(Beginning of DATA TO PROCESS)

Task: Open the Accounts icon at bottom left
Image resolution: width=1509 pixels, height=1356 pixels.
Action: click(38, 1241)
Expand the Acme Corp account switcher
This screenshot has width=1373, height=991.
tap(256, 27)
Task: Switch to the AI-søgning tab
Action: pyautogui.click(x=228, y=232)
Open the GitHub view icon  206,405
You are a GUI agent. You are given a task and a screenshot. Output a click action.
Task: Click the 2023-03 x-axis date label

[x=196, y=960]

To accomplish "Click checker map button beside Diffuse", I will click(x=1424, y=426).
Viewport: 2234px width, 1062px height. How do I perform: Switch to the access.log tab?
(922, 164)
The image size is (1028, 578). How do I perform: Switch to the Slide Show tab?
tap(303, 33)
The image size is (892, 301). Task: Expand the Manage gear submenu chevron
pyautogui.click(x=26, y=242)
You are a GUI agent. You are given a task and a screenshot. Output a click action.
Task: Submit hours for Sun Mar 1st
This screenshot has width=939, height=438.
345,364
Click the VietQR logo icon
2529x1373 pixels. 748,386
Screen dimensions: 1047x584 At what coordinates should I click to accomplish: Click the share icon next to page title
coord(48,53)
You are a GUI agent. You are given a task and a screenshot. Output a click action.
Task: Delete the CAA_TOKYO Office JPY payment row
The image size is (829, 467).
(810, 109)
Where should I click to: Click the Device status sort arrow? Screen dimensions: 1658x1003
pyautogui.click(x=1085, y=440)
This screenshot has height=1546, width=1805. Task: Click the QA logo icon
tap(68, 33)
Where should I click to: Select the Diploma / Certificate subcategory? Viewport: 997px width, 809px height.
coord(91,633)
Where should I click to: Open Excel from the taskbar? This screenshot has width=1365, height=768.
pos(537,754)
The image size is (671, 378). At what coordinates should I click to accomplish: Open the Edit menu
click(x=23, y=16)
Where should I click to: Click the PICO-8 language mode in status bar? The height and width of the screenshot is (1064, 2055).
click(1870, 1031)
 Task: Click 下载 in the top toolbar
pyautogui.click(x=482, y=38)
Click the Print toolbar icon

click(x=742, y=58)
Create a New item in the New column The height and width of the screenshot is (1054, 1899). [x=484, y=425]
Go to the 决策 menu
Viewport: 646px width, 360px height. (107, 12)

(End of DATA TO PROCESS)

## TRY IT:
The whole listing must be reproduced exactly. Do not skip a line.

## SOLUTION TO THE PROBLEM:
Task: Open the Accounts icon at bottom left
Image resolution: width=1509 pixels, height=1356 pixels.
Action: click(38, 1241)
Expand the Acme Corp account switcher
This screenshot has width=1373, height=991.
tap(256, 27)
Task: Switch to the AI-søgning tab
Action: pyautogui.click(x=228, y=232)
Open the GitHub view icon  206,405
You are a GUI agent. You are given a task and a screenshot. Output a click action.
Task: Click the 2023-03 x-axis date label

[x=196, y=960]

To accomplish "Click checker map button beside Diffuse", I will click(x=1424, y=426).
Viewport: 2234px width, 1062px height. How do I perform: Switch to the access.log tab?
(922, 164)
The image size is (1028, 578). How do I perform: Switch to the Slide Show tab?
tap(303, 33)
The image size is (892, 301). Task: Expand the Manage gear submenu chevron
pyautogui.click(x=26, y=242)
You are a GUI agent. You are given a task and a screenshot. Output a click action.
Task: Submit hours for Sun Mar 1st
This screenshot has width=939, height=438.
345,364
Click the VietQR logo icon
2529x1373 pixels. 748,386
Screen dimensions: 1047x584 At what coordinates should I click to accomplish: Click the share icon next to page title
coord(48,53)
You are a GUI agent. You are given a task and a screenshot. Output a click action.
Task: Delete the CAA_TOKYO Office JPY payment row
The image size is (829, 467).
(810, 109)
Where should I click to: Click the Device status sort arrow? Screen dimensions: 1658x1003
pyautogui.click(x=1085, y=440)
This screenshot has height=1546, width=1805. Task: Click the QA logo icon
tap(68, 33)
Where should I click to: Select the Diploma / Certificate subcategory? Viewport: 997px width, 809px height.
coord(91,633)
Where should I click to: Open Excel from the taskbar? This screenshot has width=1365, height=768.
pos(537,754)
The image size is (671, 378). At what coordinates should I click to accomplish: Open the Edit menu
click(x=23, y=16)
Where should I click to: Click the PICO-8 language mode in status bar? The height and width of the screenshot is (1064, 2055).
click(1870, 1031)
 Task: Click 下载 in the top toolbar
pyautogui.click(x=482, y=38)
Click the Print toolbar icon

click(x=742, y=58)
Create a New item in the New column The height and width of the screenshot is (1054, 1899). [x=484, y=425]
Go to the 决策 menu
Viewport: 646px width, 360px height. (107, 12)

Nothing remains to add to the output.